*** Block opens ***
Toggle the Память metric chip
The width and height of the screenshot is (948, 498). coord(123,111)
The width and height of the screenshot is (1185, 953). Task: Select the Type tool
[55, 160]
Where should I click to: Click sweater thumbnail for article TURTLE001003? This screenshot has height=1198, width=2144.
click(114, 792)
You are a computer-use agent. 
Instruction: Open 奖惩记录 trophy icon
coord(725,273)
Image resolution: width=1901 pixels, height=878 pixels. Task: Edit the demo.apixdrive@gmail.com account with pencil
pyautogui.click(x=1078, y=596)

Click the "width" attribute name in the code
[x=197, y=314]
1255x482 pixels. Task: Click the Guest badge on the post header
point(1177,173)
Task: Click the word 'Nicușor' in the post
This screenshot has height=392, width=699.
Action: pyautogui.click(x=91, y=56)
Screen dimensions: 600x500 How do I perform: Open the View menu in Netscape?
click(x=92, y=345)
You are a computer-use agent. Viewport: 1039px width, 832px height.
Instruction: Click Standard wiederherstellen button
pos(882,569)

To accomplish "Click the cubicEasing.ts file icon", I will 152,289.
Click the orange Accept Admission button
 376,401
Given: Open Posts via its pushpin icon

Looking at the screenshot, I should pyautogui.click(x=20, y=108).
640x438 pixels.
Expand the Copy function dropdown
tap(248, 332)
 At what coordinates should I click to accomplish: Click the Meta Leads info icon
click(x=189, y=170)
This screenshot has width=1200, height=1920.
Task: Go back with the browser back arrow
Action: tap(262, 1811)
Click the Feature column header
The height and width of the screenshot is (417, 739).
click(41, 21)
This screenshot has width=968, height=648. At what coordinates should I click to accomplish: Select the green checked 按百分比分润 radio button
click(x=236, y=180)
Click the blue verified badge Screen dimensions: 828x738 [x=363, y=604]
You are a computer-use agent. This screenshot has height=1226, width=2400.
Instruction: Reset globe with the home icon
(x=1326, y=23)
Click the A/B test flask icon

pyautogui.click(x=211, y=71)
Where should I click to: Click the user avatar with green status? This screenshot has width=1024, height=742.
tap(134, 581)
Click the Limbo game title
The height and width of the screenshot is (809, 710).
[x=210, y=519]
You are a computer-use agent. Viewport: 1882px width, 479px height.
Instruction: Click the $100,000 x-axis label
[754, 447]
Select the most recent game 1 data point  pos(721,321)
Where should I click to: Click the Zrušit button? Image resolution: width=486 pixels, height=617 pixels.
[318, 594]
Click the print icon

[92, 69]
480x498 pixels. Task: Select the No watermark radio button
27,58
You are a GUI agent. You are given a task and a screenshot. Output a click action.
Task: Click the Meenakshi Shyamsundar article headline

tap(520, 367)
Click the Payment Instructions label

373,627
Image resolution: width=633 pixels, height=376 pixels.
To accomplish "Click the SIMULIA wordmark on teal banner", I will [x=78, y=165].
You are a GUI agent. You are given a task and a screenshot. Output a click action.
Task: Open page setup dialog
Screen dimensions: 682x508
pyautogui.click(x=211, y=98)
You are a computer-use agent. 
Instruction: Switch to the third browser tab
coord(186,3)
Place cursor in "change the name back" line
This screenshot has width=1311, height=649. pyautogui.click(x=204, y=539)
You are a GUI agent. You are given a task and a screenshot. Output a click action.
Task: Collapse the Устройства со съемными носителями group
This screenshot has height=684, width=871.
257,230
*** Block closes ***
### Task description
A faithful, word-for-word transcript of the material above is the required answer.

### Exercise solution
Toggle the Память metric chip
The width and height of the screenshot is (948, 498). coord(123,111)
The width and height of the screenshot is (1185, 953). Task: Select the Type tool
[55, 160]
Where should I click to: Click sweater thumbnail for article TURTLE001003? This screenshot has height=1198, width=2144.
click(114, 792)
You are a computer-use agent. 
Instruction: Open 奖惩记录 trophy icon
coord(725,273)
Image resolution: width=1901 pixels, height=878 pixels. Task: Edit the demo.apixdrive@gmail.com account with pencil
pyautogui.click(x=1078, y=596)

Click the "width" attribute name in the code
[x=197, y=314]
1255x482 pixels. Task: Click the Guest badge on the post header
point(1177,173)
Task: Click the word 'Nicușor' in the post
This screenshot has height=392, width=699.
Action: pyautogui.click(x=91, y=56)
Screen dimensions: 600x500 How do I perform: Open the View menu in Netscape?
click(x=92, y=345)
You are a computer-use agent. Viewport: 1039px width, 832px height.
Instruction: Click Standard wiederherstellen button
pos(882,569)

To accomplish "Click the cubicEasing.ts file icon", I will 152,289.
Click the orange Accept Admission button
 376,401
Given: Open Posts via its pushpin icon

Looking at the screenshot, I should pyautogui.click(x=20, y=108).
640x438 pixels.
Expand the Copy function dropdown
tap(248, 332)
 At what coordinates should I click to accomplish: Click the Meta Leads info icon
click(x=189, y=170)
This screenshot has width=1200, height=1920.
Task: Go back with the browser back arrow
Action: tap(262, 1811)
Click the Feature column header
The height and width of the screenshot is (417, 739).
click(41, 21)
This screenshot has width=968, height=648. At what coordinates should I click to accomplish: Select the green checked 按百分比分润 radio button
click(x=236, y=180)
Click the blue verified badge Screen dimensions: 828x738 [x=363, y=604]
You are a computer-use agent. This screenshot has height=1226, width=2400.
Instruction: Reset globe with the home icon
(x=1326, y=23)
Click the A/B test flask icon

pyautogui.click(x=211, y=71)
Where should I click to: Click the user avatar with green status? This screenshot has width=1024, height=742.
tap(134, 581)
Click the Limbo game title
The height and width of the screenshot is (809, 710).
[x=210, y=519]
You are a computer-use agent. Viewport: 1882px width, 479px height.
Instruction: Click the $100,000 x-axis label
[754, 447]
Select the most recent game 1 data point  pos(721,321)
Where should I click to: Click the Zrušit button? Image resolution: width=486 pixels, height=617 pixels.
[318, 594]
Click the print icon

[92, 69]
480x498 pixels. Task: Select the No watermark radio button
27,58
You are a GUI agent. You are given a task and a screenshot. Output a click action.
Task: Click the Meenakshi Shyamsundar article headline

tap(520, 367)
Click the Payment Instructions label

373,627
Image resolution: width=633 pixels, height=376 pixels.
To accomplish "Click the SIMULIA wordmark on teal banner", I will [x=78, y=165].
You are a GUI agent. You are given a task and a screenshot. Output a click action.
Task: Open page setup dialog
Screen dimensions: 682x508
pyautogui.click(x=211, y=98)
You are a computer-use agent. 
Instruction: Switch to the third browser tab
coord(186,3)
Place cursor in "change the name back" line
This screenshot has width=1311, height=649. pyautogui.click(x=204, y=539)
You are a GUI agent. You are given a task and a screenshot. Output a click action.
Task: Collapse the Устройства со съемными носителями group
This screenshot has height=684, width=871.
257,230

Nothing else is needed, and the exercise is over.